Segment Start: Records for the task

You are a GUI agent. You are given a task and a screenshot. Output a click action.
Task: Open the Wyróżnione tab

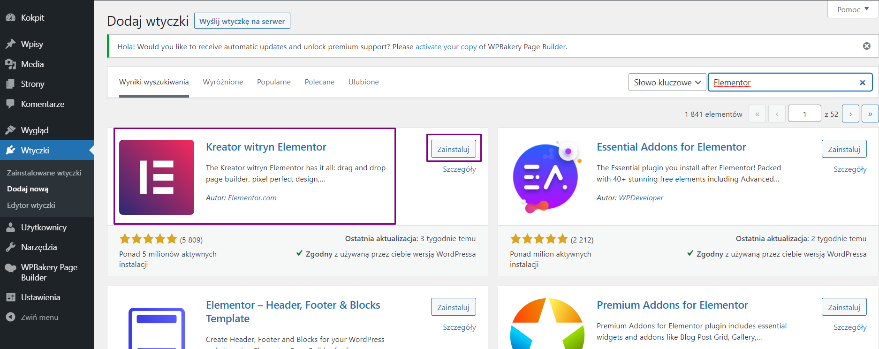coord(223,82)
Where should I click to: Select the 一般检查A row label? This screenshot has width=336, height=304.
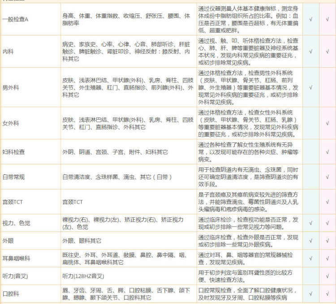16,20
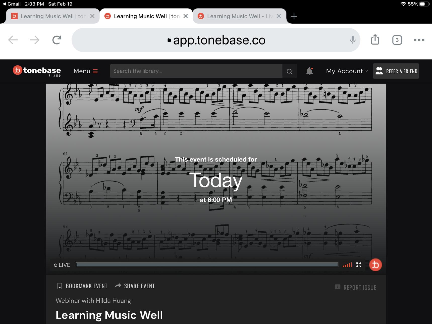Click Report Issue link
This screenshot has height=324, width=432.
pyautogui.click(x=355, y=287)
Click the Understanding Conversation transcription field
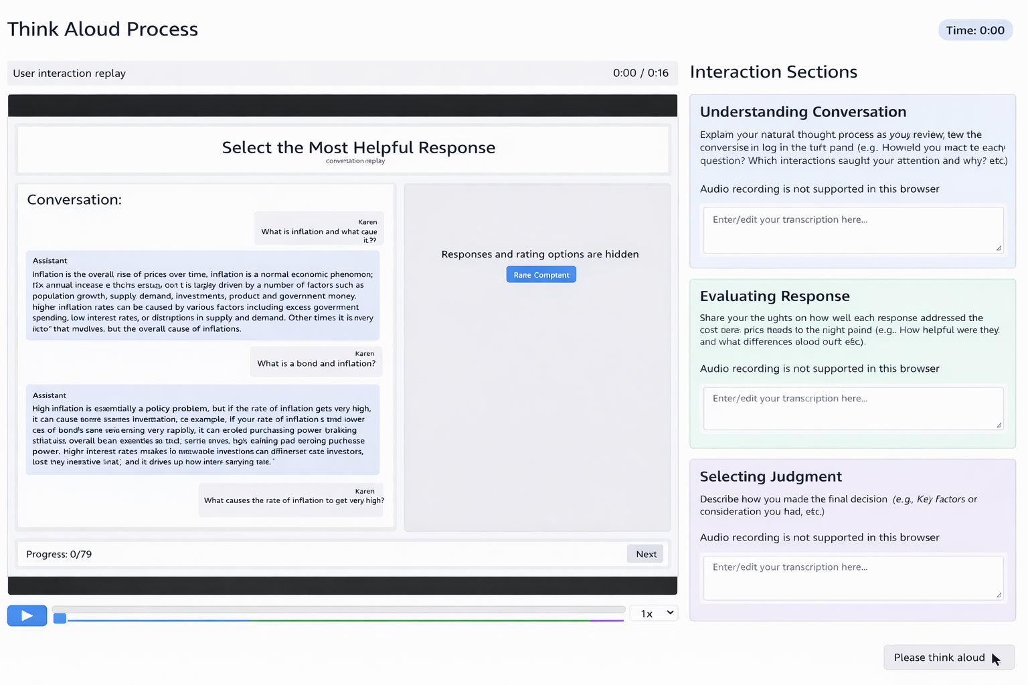Image resolution: width=1028 pixels, height=685 pixels. [x=853, y=230]
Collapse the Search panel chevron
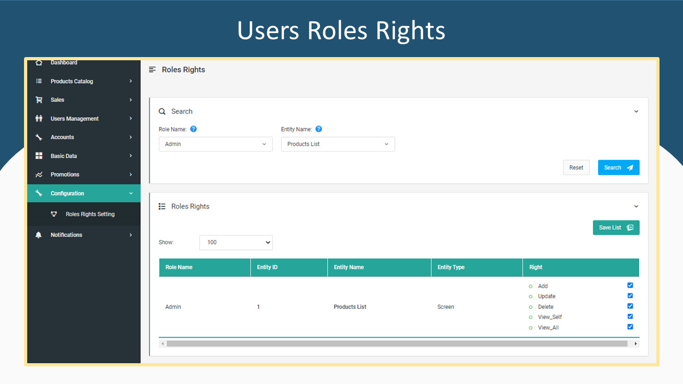 coord(636,111)
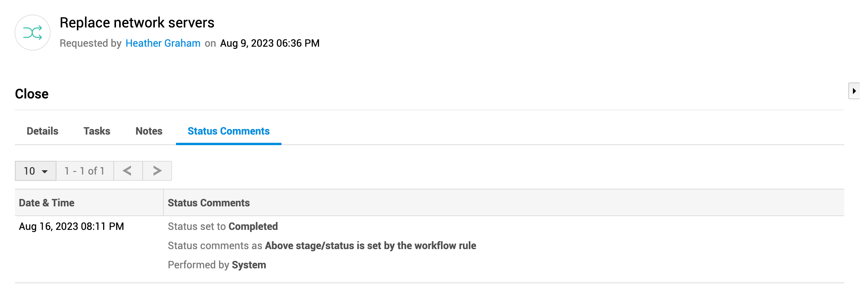The image size is (860, 295).
Task: Click the 1 - 1 of 1 page indicator
Action: tap(85, 171)
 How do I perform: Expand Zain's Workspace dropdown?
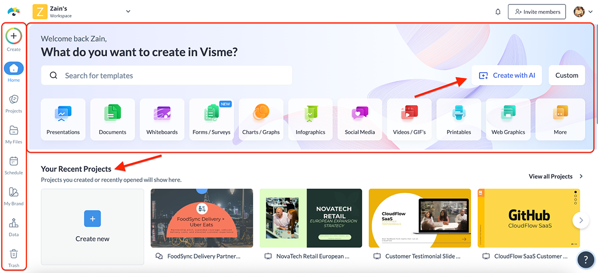click(x=128, y=11)
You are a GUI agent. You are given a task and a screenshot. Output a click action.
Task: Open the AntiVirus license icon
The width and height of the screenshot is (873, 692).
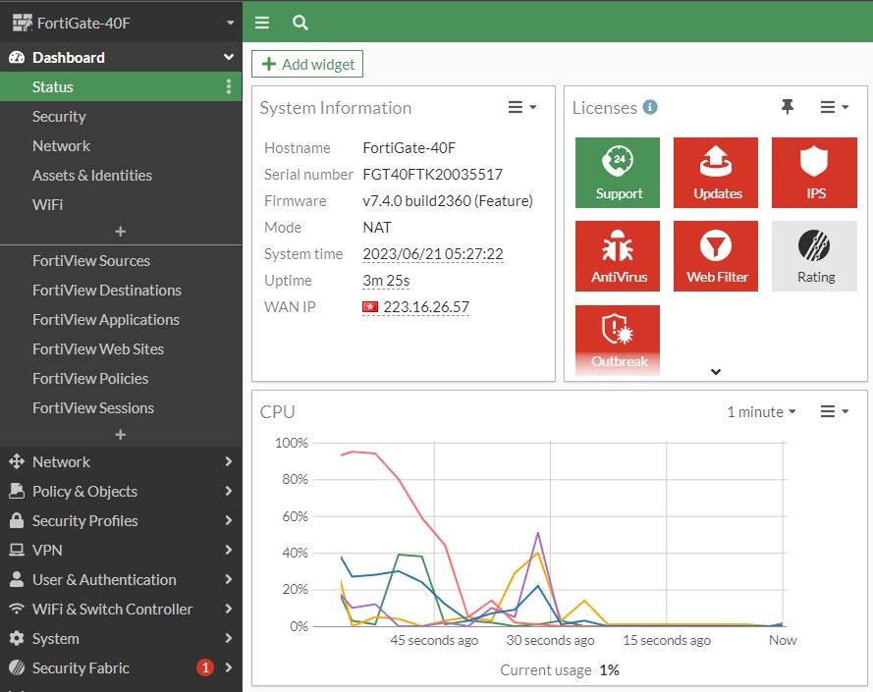(x=617, y=256)
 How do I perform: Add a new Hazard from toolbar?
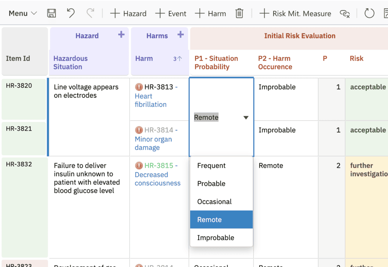pyautogui.click(x=128, y=13)
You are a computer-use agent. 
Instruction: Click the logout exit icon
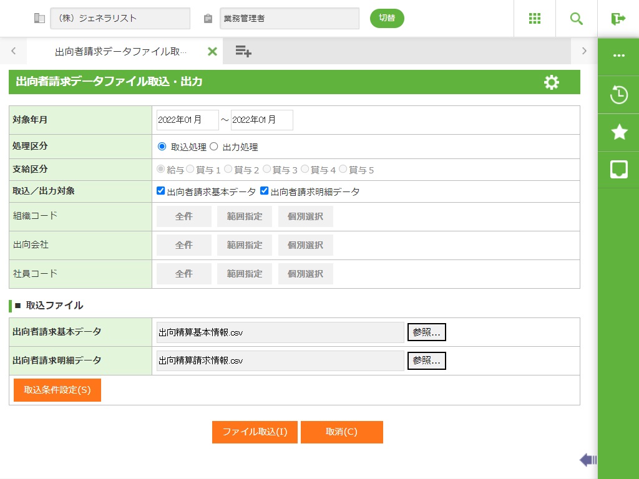618,19
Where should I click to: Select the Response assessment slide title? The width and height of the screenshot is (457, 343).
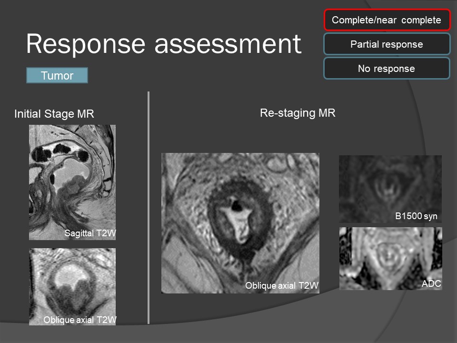163,44
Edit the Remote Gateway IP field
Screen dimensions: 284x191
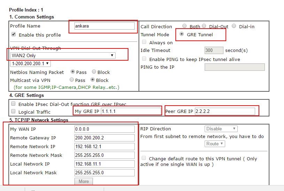pos(104,138)
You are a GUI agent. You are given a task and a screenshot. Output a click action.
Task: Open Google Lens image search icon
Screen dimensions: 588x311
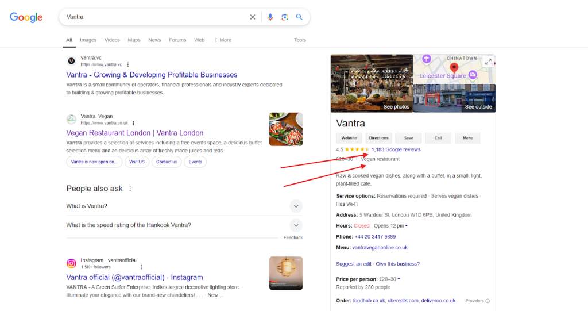click(285, 17)

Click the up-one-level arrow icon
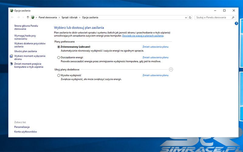coord(28,18)
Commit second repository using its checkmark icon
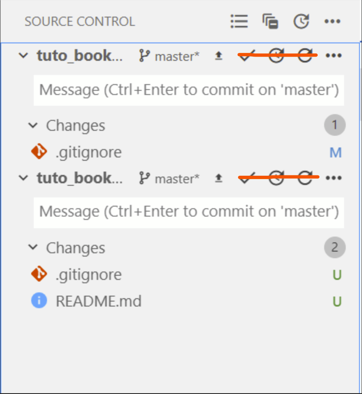This screenshot has width=362, height=394. click(x=246, y=178)
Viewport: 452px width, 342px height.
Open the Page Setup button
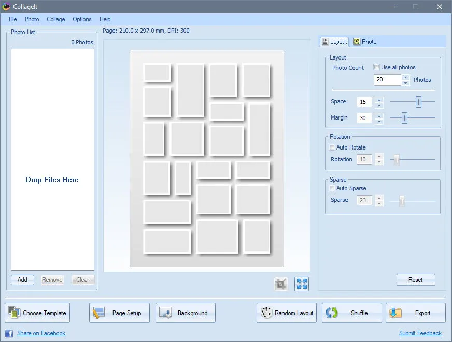[119, 313]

Segment End: Records for the task

Task objective: Reproduce nothing but the lines that run from the line containing "Viewport: 452px width, 342px height." through the last line of the records, inclusive. Omit the pictures.

Task response:
Viewport: 452px width, 342px height.
Open the Page Setup button
[119, 313]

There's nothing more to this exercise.